**Aim of the exercise:** From the line containing "Click Make Your" to the end of the entries, return every line exactly, both ends included, and add nothing.

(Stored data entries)
####################

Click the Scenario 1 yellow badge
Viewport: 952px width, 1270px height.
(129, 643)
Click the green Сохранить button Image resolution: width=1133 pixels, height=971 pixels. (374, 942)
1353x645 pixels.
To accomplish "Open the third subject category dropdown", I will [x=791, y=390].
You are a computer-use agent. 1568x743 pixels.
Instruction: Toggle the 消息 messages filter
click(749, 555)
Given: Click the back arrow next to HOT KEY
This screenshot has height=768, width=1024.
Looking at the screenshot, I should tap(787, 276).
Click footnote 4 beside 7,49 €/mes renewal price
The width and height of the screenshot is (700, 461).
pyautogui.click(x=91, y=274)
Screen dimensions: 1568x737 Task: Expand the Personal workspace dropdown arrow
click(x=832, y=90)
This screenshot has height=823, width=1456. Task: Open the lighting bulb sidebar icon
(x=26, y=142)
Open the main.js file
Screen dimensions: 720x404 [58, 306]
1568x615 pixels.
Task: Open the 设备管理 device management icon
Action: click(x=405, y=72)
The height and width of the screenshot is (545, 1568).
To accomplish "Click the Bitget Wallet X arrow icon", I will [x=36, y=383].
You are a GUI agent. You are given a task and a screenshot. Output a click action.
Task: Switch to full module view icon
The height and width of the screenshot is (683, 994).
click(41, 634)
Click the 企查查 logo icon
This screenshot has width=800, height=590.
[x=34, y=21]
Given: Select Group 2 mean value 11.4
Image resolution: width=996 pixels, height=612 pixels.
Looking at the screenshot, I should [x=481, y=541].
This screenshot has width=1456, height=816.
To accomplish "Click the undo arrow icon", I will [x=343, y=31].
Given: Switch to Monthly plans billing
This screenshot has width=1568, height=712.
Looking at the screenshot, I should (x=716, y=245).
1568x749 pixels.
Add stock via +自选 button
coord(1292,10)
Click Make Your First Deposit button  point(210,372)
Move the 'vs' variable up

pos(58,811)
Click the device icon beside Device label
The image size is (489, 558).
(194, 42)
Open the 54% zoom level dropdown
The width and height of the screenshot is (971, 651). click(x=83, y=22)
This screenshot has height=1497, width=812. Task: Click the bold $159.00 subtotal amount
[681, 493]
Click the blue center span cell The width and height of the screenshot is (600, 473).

####################

**Task solution:**
Click Make Your First Deposit button  point(210,372)
Move the 'vs' variable up

pos(58,811)
Click the device icon beside Device label
The image size is (489, 558).
(194, 42)
Open the 54% zoom level dropdown
The width and height of the screenshot is (971, 651). click(x=83, y=22)
This screenshot has height=1497, width=812. Task: Click the bold $159.00 subtotal amount
[681, 493]
Click the blue center span cell The width and height of the screenshot is (600, 473).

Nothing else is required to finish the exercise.